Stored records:
━━━━━━━━
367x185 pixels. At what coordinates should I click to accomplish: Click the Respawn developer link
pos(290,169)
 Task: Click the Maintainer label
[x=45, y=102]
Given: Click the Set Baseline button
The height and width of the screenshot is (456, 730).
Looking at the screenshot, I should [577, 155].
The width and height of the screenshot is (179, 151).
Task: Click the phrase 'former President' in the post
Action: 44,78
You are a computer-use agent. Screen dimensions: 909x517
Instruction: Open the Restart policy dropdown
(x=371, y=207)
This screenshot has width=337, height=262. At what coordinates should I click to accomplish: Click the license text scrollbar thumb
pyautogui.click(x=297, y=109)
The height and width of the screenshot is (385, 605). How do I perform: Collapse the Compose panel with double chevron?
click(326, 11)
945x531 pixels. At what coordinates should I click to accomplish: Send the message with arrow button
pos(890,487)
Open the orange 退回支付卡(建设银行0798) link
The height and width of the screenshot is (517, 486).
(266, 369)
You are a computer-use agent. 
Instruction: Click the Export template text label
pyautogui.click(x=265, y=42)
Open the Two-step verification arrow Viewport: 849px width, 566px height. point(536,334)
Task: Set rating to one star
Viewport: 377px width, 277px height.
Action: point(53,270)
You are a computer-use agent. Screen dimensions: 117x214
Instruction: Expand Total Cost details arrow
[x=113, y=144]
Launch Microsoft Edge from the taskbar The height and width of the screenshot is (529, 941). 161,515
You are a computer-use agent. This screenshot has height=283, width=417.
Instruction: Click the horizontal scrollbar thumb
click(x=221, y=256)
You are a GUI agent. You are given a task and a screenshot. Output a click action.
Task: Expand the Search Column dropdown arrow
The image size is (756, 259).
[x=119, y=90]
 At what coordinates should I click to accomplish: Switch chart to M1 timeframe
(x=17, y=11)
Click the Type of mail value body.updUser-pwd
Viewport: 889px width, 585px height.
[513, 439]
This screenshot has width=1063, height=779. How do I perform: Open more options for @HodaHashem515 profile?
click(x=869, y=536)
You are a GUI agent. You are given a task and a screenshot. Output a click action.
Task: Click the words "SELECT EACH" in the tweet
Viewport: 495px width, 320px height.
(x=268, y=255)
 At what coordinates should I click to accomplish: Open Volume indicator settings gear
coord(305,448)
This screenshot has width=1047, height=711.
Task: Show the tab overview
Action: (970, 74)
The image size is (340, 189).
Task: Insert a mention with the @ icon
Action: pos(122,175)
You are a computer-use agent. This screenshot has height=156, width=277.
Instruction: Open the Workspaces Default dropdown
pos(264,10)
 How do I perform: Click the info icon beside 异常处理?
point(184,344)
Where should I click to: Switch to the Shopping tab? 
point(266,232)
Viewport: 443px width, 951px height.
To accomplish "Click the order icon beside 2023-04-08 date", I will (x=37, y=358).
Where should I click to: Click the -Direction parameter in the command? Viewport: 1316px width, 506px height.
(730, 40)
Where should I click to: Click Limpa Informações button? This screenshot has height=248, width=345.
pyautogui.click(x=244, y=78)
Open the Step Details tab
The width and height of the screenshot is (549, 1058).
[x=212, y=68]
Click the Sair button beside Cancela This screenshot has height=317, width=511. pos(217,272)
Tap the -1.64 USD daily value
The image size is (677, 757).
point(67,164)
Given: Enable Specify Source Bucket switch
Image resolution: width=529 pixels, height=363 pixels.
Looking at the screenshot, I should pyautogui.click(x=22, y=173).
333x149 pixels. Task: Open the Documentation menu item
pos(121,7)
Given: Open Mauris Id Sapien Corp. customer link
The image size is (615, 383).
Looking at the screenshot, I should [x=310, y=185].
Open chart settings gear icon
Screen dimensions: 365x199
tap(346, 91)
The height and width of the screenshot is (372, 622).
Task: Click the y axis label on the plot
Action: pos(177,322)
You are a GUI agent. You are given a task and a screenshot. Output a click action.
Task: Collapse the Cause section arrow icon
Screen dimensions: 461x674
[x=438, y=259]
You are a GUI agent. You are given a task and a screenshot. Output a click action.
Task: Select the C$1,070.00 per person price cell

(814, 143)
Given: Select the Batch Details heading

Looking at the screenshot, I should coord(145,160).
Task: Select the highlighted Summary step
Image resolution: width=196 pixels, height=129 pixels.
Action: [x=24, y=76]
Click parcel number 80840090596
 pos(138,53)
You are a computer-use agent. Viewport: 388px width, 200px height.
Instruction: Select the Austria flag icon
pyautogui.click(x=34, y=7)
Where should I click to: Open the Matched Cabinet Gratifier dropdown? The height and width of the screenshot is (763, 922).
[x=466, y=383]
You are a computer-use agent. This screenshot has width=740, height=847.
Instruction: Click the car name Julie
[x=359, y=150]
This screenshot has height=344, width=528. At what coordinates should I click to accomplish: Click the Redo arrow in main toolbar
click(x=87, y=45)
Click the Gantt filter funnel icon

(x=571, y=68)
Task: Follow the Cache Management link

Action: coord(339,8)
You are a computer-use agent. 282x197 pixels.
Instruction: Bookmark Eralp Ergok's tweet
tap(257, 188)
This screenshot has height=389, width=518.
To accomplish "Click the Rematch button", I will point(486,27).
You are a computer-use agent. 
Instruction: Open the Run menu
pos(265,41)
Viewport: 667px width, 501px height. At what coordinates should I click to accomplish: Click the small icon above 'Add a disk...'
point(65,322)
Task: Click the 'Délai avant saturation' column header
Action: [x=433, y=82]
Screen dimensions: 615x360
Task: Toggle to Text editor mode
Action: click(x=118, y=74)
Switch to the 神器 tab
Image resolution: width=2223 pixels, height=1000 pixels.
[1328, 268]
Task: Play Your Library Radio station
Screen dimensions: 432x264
━━━━━━━━
Action item: Look over the entries for "will", then copy every line that includes that string.

Answer space:
To accomplish "Click the order icon beside 2023-04-08 date", I will (x=37, y=358).
To accomplish "Click the Rematch button", I will point(486,27).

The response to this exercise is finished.